Venture capitalist: Speaking to a venture capital partner about your business plan can be intimidating. After all, these are the folks with the deep pockets. The key to dealing with this anxiety is to remember that, in their eyes, you represent an opportunity to make those pockets even deeper. The goal of the venture capitalist is to invest in private companies, offering capital in exchange for equity, and facilitating opportunities for that equity to grow.
Now, in what ways can you leverage this knowledge to make your pitch more compelling? You should speak in terms of market size, scalability, and competition. You should have one sentence devoted to each aspect of the DuPont Framework (profit margin, asset turnover, and leverage). Know your ratios, especially cash conversion cycle. These are the metrics a venture capitalist will want to know about, because these metrics speak directly to their fundamental objective: turning money into more money.
Angel investor:Similar to venture capital partners, angel investors are looking to deploy their capital onto the front lines and hope they come home with more. However, there are some key differences between angel investors and venture capitalists, and you should be aware of them (for a detailed comparison, click here).
The key difference is that angel investors will often invest at earlier stages than venture capitalists. This means that angel investors also tend to invest a lot less money, as their investments are more speculative in nature. If you are pitching to angel investors, you likely have less financial data to report. Therefore, you should demonstrate the vitality of your startup by focusing on your own credentials (more on this later), as well as any previous relationships which you bring to the table that will help your business succeed. Round this off with a brief discussion about the ease of scalability and resiliency of your idea. Because you have limited financial data to impress the angel investor, you must convey yourself as the company's strongest asset.

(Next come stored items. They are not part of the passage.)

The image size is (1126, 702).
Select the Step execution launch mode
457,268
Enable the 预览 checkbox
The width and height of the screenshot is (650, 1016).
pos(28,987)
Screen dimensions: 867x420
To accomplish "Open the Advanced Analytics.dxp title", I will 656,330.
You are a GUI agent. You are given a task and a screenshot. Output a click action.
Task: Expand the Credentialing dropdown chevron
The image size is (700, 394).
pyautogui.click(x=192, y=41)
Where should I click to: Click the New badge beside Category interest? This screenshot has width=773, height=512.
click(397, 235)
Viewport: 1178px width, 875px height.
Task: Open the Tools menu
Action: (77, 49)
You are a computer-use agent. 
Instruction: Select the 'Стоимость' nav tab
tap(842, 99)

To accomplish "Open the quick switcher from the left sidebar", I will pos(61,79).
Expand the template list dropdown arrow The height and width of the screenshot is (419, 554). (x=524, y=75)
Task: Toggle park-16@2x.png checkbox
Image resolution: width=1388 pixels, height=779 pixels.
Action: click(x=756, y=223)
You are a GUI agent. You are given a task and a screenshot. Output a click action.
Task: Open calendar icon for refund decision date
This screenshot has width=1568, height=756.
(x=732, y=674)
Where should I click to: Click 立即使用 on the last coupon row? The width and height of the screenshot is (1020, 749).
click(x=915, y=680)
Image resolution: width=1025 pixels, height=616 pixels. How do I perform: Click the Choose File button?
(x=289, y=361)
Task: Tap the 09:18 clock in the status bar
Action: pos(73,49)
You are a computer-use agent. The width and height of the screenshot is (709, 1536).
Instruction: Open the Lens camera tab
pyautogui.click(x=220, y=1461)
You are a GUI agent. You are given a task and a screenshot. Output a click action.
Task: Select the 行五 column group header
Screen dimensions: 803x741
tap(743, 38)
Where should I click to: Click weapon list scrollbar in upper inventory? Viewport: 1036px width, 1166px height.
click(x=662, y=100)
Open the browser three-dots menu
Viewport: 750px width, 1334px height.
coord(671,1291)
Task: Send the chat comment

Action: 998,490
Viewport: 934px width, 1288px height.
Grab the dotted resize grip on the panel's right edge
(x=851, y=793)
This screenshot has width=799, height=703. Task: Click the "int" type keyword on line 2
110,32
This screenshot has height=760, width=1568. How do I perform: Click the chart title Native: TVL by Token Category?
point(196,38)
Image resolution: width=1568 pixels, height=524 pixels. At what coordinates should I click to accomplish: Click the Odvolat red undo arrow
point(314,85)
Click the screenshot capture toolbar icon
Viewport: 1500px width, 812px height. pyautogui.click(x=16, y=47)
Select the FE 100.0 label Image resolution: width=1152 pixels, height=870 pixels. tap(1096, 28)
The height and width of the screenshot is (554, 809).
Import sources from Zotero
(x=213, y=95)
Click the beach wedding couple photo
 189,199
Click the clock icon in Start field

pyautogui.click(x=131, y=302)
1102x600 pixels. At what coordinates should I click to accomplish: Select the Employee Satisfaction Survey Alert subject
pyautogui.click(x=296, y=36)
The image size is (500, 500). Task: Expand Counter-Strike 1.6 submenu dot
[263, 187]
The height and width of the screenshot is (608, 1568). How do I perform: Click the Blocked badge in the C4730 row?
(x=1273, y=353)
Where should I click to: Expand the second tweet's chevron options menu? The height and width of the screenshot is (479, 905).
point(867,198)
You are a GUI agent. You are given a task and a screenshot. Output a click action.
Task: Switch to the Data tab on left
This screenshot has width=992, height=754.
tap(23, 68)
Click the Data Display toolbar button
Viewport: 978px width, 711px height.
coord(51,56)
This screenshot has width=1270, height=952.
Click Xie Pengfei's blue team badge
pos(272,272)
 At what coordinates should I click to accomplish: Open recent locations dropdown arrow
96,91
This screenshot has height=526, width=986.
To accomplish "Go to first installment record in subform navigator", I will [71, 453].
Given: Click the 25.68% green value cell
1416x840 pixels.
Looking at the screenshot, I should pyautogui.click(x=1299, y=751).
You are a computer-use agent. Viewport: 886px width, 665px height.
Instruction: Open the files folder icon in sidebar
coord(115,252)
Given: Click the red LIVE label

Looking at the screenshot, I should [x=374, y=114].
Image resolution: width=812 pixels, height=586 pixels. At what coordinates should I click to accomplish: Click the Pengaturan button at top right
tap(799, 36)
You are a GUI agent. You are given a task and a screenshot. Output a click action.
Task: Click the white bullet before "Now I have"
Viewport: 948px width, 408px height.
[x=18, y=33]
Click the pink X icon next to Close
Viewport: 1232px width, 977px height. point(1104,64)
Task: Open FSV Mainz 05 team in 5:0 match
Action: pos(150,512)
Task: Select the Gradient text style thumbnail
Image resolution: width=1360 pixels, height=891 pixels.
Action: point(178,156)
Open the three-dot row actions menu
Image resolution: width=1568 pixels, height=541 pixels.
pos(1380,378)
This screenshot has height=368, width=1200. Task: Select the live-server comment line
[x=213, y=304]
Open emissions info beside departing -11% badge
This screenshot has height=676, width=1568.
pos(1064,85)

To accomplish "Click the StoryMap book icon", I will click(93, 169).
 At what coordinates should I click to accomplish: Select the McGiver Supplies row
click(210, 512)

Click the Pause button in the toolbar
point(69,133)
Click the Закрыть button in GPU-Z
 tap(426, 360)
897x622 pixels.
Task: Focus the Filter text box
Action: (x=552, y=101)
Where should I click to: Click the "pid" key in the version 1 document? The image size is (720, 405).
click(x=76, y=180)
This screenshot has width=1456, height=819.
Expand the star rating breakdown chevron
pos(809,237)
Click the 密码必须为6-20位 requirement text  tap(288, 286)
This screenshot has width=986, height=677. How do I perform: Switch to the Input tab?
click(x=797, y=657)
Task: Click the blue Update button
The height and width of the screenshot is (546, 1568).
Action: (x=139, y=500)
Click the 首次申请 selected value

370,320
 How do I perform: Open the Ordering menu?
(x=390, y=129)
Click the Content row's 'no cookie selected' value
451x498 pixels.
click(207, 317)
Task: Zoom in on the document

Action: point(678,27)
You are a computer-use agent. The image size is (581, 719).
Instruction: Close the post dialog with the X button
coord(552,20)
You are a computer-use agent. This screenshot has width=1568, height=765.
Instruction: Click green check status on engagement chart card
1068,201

Talent recruiter:When you are building your enterprise, it will be critical that you attract the right kind of talent to your firm. Since competent and passionate leaders are a limited resource, you will need to recruit these individuals by demonstrating your value relative to other firms they are considering. These people will be interested in the opportunity to grow with a company from the ground floor and make a difference in their industry. As they hear your pitch, they should imagine themselves shaping the future. If you lack the financial ability to offer a competitive salary, consider offering stock options.
Joint venture partner: One of the best ways to help your startup grow is to develop joint venture partnerships with other businesses that serve your ideal customer. By sharing customers via cross-promotional methods, your joint venture partnership reduces your marketing expenses and your cost per new customer acquisition. The key to locking down joint venture relationships is to make them an offer they can't refuse. Remember again to consider the goal of your audience. Your prospective joint venture partner must believe that you offer a quality product with integrity, as their reputation will be linked to yours through the joint venture.
After considering this step, you will likely realize that your pitch should be tweaked for each type of partner that you are approaching. Place your idea in the context of their own goals and you will benefit greatly.
Action Items:
Write a list of the goals and objectives of each type of person you are going to pitch.
Consider how your startup helps meet their goals. What are they trying to achieve, and how does your firm fit that vision?
Tailor your pitch to fit their needs and emphasize relevant strengths.